Framingham police patch

FRAMINGHAM — In a sign of the widening rift between the police department’s ranking officers and its top brass, members of the union representing superior officers signaled last month they have no confidence in Chief Ken Ferguson and his deputies to lead the department.

The Framingham Police Superior Officers Association, the 27-member union that represents sergeants and lieutenants, held a vote of no confidence in Ferguson’s administration in early April.

Sgt. Scott Brown, the union’s president, said union members have been “harassed” and mistreated by Ferguson’s deputy chiefs, whom he said have shown a level of “steady disrespect” for the department’s superior officers.

“It centers around the deputy chiefs and their targeting of employees for disciplinary action … ,” Brown said of the no confidence vote. “It’s just their general discourse between administration and the ranking officers. It’s a prevailing, harassing attitude.”

Brown said 24 union members participated in the April 7 vote, which was split into a pair of questions: one asking whether members have confidence in the police administration, and a second asking whether they have no confidence in Ferguson and his deputies.

While some members of the group abstained, Brown said not a single officer voiced support for the chief.

“He did not receive a single vote of support from the superior officers,” Brown said.

Asked earlier this week to discuss the union’s position, Ferguson referred questions to Town Manager Bob Halpin. In a brief statement provided to the Daily News, Halpin acknowledged the no confidence vote, saying the union had posted a statement regarding its position on the association’s bulletin board at police headquarters.
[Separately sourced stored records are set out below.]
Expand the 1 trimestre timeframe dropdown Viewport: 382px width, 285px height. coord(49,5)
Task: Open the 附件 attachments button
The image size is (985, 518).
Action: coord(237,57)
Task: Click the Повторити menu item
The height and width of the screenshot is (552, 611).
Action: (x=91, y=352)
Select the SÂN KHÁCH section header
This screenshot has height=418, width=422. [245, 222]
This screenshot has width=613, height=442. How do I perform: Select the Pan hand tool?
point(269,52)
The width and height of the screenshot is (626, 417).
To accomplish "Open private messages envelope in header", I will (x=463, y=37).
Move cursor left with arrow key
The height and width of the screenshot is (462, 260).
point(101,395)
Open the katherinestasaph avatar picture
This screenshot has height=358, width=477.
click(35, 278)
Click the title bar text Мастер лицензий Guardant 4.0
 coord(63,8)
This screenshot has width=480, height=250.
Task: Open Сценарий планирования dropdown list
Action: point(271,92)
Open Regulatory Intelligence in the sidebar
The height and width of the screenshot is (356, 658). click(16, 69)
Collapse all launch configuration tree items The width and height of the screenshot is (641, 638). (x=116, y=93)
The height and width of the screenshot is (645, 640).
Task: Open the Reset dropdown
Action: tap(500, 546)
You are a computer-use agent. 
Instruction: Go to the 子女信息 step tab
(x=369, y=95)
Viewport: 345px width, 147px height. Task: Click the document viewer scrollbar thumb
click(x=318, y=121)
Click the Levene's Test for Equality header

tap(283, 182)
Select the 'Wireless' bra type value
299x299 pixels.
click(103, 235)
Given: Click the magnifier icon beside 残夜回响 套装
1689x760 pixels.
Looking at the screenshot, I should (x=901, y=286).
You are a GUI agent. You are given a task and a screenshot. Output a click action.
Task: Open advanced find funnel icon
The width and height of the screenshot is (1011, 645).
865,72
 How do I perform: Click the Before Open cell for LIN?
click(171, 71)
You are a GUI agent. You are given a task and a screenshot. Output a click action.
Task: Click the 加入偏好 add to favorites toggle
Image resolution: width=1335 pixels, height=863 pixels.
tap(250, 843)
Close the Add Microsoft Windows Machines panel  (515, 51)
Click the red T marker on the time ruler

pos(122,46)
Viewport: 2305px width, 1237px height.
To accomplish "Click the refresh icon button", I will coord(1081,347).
“Since that time there has be no communication from the union on the reasoning for this vote,” Halpin wrote. “Meanwhile, the town manager and chief of police actively promote healthy and productive labor/management relations and therefore we decline further comment at this time.”

The union poll marks the latest development in a turbulent stretch for Ferguson, a 31-year veteran of the department who became police chief in 2013.

In September, Ferguson placed the department’s longtime evidence room officer, Alan Dubeshter, on administrative leave. Two months later, the chief was forced to publicly acknowledge that investigators from the state Attorney General’s Office are conducting a probe about money that went missing from police headquarters.

The admission came after an internal email regarding the investigation was leaked to a local television station. Dubeshter, who has not been publicly identified as a suspect in the case, has since resigned.